100% agree on the unreliability of older Mac OS. In the late 90s my university computer room offered a mix of Mac and Windows machines, and I only ever took a Mac if that was all that was free, because there was a good chance it would at some point show you a sad Mac face alongside a cutesy and uninformative crash message, while losing the essay you’d half-written (or, hopefully, only the unsaved changes).
Indeed.
I figured this out on the day in 2003 when I first tried out OS X. I've been using Linux since 1995 and had tried every available desktop: CDE, KDE, Gnome, Enlightenment (The horror .. the horror ...), Window Maker/AfterStep, fvwm, and even older ones like Motif and twm.

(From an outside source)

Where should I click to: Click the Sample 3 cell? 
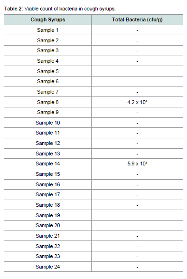point(47,50)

I'd used Mac OS 7 and 8 in college and hated it,[1] but OS X was a revelation.
I still use Linux as a server, but for a Unixlike desktop that actually works and runs a lot of applications, OS X is it. Period.
(I wrote the above on Slashdot in 2012 <https://slashdot.org/comments.pl?sid=2940345&cid=40457103>. I see no need for changes.)

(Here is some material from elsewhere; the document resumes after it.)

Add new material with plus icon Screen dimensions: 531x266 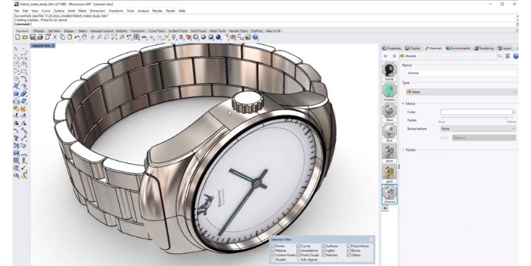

[1] People who never used pre-Unix MacOS have no idea how unreliable it was. Windows 95 and 98 weren't great, but there was at least some hope of killing an errant application and continuing on. System 7? No hope whatsoever. It didn't help that Mosaic (and Netscape) wasn't very reliable regardless of platform, but the OS's own failings made things that much worse.